Wouldn’t it be great to know the answer to that before promising to only source American steel for the most visible construction project the government has on deck?
e-handjobs. I’ll be stealing that one. I give thumbs up to people who make good points or provide thoughtful responses. (And especially ones that put you in your place).
And your lack of likes says a lot about what kind of points you make.
I guess I shouldn’t be surprised that the U.S. will FUCK a veteran like Miguel Perez. Oh, you deployed to Afghanistan twice and got all fucked, came back to the states and didn’t get the support you needed from the VA, and ended up on drugs. Oh fucking well. You’re just a piece of shit brown asshole.
Is it a government project, or is the pipeline project an amalgamated project undertaken by a group of corporations?
I mean, it could be that he specified future projects because production at this point is at capacity, with standing orders for a pretty long time.
The last time I went by a pipe works production facility, it was operating at capacity, 24/7 for a long time into the future. The shale plays that are currently being undertaken- drilled and piped in- are taking up a lot of production resources.
I’m not saying that it would be in any way right if he were being duplicitous, I’m just curious as to why that type of language would be included. If there is a real tangible reason, other than just being slippery.
It may have been included if it was known that production is at capacity and booked far into the future.
If they’ll fuck all of the US born veterans that were gassed in the Gulf I by chemical weapons that didn’t exist, then they’ll fuck a mexican born one too.
“The entire Baku deal is a giant red flag—the direct involvement of foreign government officials and their relatives in Azerbaijan with ties to the Iranian Revolutionary Guard. Corruption warning signs are rarely more obvious,” Jessica Tillipman, an FCPA expert and assistant dean at George Washington University Law School, told the New Yorker.
Although you are likely more informed than anyone else re this -
Several years back US hit a tipping point on the tubular import side and dozens of plants shuttered tube production.
But hey it was a dirty bidness and everybody* can do spreadsheet projections and stuff on which Indian, Chinese, S African, Brazilian firm has the best price today, for a job. Well one guy is enough to do that, I suppose.
except the laid-off fab guys, but they can retrain for - sitting at home while wifey brings in school aide salary? Fighting it out with the retired guys for the Walmart greeter job?

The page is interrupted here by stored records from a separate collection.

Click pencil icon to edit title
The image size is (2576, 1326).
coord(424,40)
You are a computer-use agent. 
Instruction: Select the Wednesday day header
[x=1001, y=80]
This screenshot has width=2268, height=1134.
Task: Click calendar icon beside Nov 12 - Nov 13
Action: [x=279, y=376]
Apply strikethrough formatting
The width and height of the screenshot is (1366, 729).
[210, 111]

[quote=“treco, post:5090, topic:223365, full:true”]
Although you are likely more informed than anyone else re this -Several years back US hit a tipping point on the tubular import side and dozens of plants shuttered tube production. [/quote]
Eh, not really. I’ve eaten a good share of words in my time here.
And so I shall sit down to a big ole plate of my words. I mistook their finished product as a result of domestic production, as did a bunch of other people-
But in my own defense, I’ll say that driving up to their production facility in Duquesne every day was pretty convincing (I was doing a temp gig across the street.)
Yeah. I guess I’m off the mark on this. I thought that was domestic production.
Unfortunately Raj is right about this one. If you’re going to traffic in the absolute of “all illegals are bad” then collateral damage like this is inevitable. The result is what happens when a topic of 99% gray is boiled down to black and white.